LY500307 increases survival in syngeneic glioma mouse model
Immune effects during tumor progression play key roles in GBM progression and GBM-mediated immunosuppression acts as a barrier to the efficacy of chemotherapeutic agents36,37. To study the anti-tumor activity of LY500307 in the presence of an intact immune system, GL26 cells stably expressing luciferase were implanted into C57BL/6 mice. After establishment of tumors, the mice were randomized into two groups based on luciferase intensity and treated with either vehicle or LY500307 daily by oral gavage. Survival was calculated using Kaplan Meier analysis. Compared to vehicle, LY500307 treatment significantly increased the overall survival of the mice (Fig. 7a). Further, immunohistochemical analysis of tumor sections revealed that LY500307 treatment significantly reduced the expression of the proliferation marker Ki-67 and increased the number of TUNEL-positive apoptotic cells (Fig. 7b,c). Further, the expression of Cleaved Caspase-3 was increased and Bcl-2 expression was decreased significantly in LY500307 treated tumors compared to controls (Supplementary Fig. 6b).
LY500307 prolongs survival of tumor-bearing mice in a syngeneic glioma model.
(A) GL26 glioma cells were implanted orthotopically into C57BL6 mice that were treated with either vehicle or LY500307 (5 mg/kg body weight/day) orally. Survival of the mice was plotted using Kaplan-Meier curve (n = 4). (B) Mouse brains collected from the control and LY500307-treated mice were fixed in formalin and processed for immunohistochemical staining for Ki-67. The number of Ki-67–positive cells from five different fields were counted and plotted as histogram. (C) Brain sections were subjected to a TUNEL assay and number of TUNEL-positive cells was counted for five different fields and plotted as histogram. DAPI was used to visualize the nuclei. Data are represented as mean ± SE. **p < 0.01, ***p < 0.001.
Discussion
ERβ was initially discovered as second receptor of estrogen38 and several studies demonstrated that ERβ expression was downregulated during tumor progression. Ligands that increase ERβ expression or activity will have therapeutic utility. Recently, several groups including ours showed that ERβ expression is reduced during the progression of gliomas and that plant-derived ligands of ERβ exhibit anti-tumor activities25,39,40. However, plant-derived ligands have low efficacy and are difficult to synthesize in large quantities.

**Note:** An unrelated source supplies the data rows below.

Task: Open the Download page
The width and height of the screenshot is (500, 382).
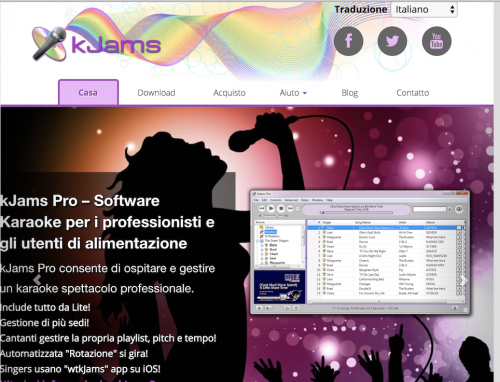Action: 156,93

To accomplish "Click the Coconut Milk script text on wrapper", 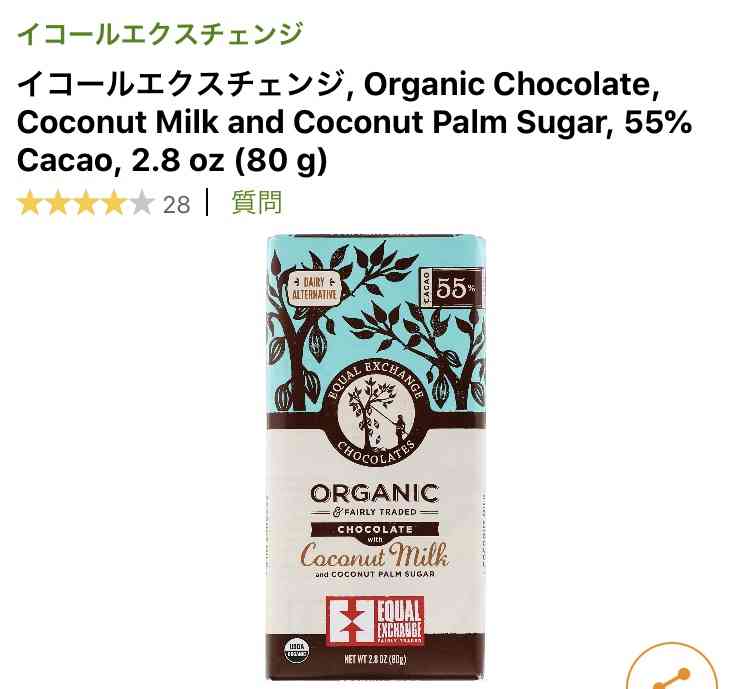I will pyautogui.click(x=375, y=555).

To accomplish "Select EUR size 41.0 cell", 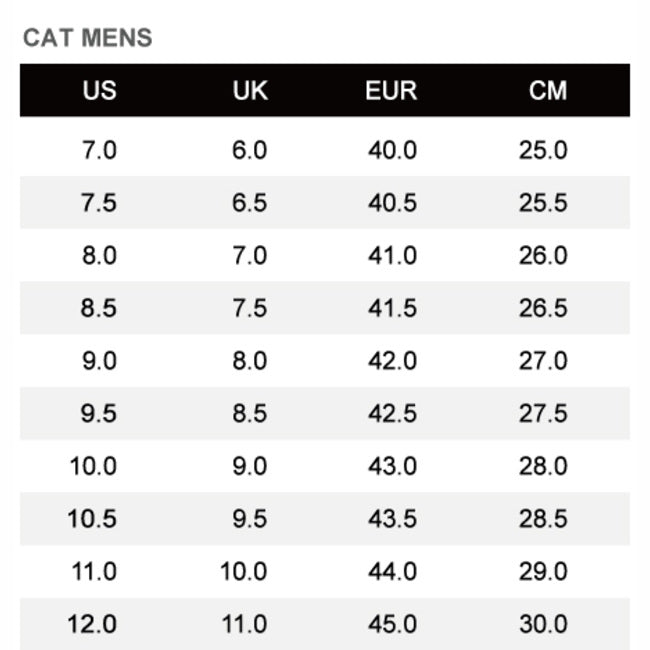I will pyautogui.click(x=392, y=256).
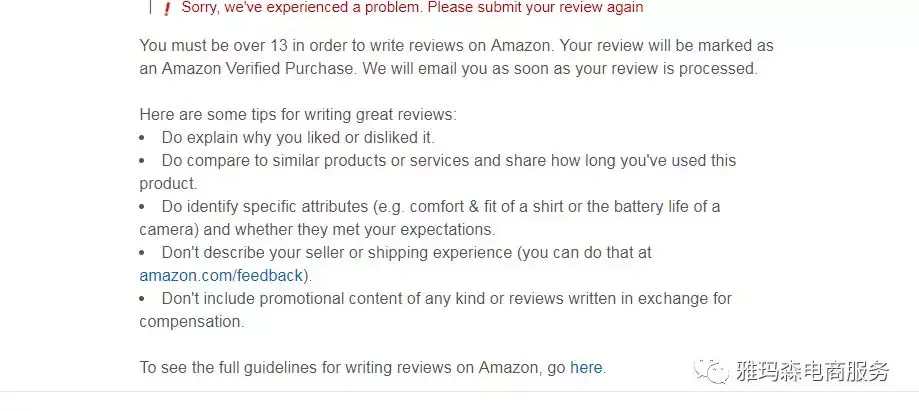
Task: Click the word 'compensation.' in last tip
Action: (x=192, y=322)
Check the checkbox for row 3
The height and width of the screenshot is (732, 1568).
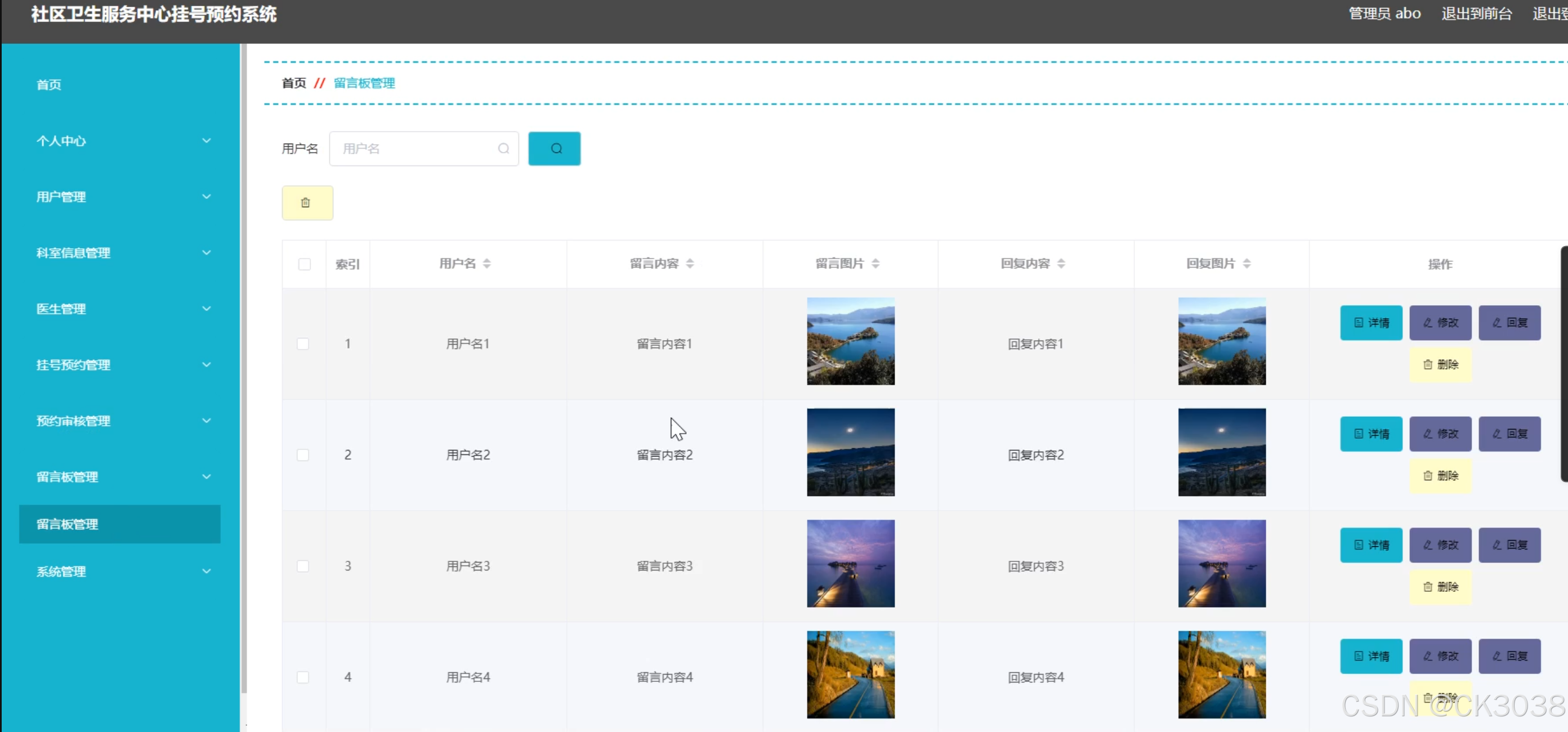302,566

Thus, more potent synthetic ERβ ligands that work more effectively are urgently needed for clinical application. Our work provides the evidence that LY500307, a synthetic ERβ agonist has potential to specifically reduce the proliferation of GBM cells with high potency, induce apoptosis, promote G2/M cell cycle arrest and sensitize GBM cells to chemotherapeutic agents. Further, our results also demonstrated that LY500307 has the ability to reduce GBM progression in vivo and improve the survival of mice.

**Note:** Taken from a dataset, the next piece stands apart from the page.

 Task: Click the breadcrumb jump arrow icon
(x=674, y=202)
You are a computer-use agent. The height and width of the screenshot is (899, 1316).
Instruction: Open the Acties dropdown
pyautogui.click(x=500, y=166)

Selective killing of cancer cells without affecting normal cells is critical for successful chemotherapy. Our results demonstrated that LY500307 selectively reduces the viability of GBM cells with little effect on normal astrocytes. Furthermore, our in vivo studies showed no LY500307-related toxicities in various organs (data not shown). Previous studies demonstrated that overexpression of ERβ or activation with ligands results in a decrease in proliferation and induction of apoptosis of cancer cells and that depending on the cell type, activation of ERβ can promote either G2 or G1 arrest 14,41. Our results suggested that activation of ERβ with LY500307 induces apoptosis of GBM cells. Earlier studies showed that overexpression of ERβ or activation with ligands causes G2/M arrest in several cancer cells and that ERβ increases the expression of several genes, including p21 and GADD45A14,41,42,43. Our results demonstrate that LY500307 treatment causes cell cycle arrest of GBM cells in G2/M phase and increases the expression of p21 and GADD45A in GBM cells also confirms the earlier observations in other model cells.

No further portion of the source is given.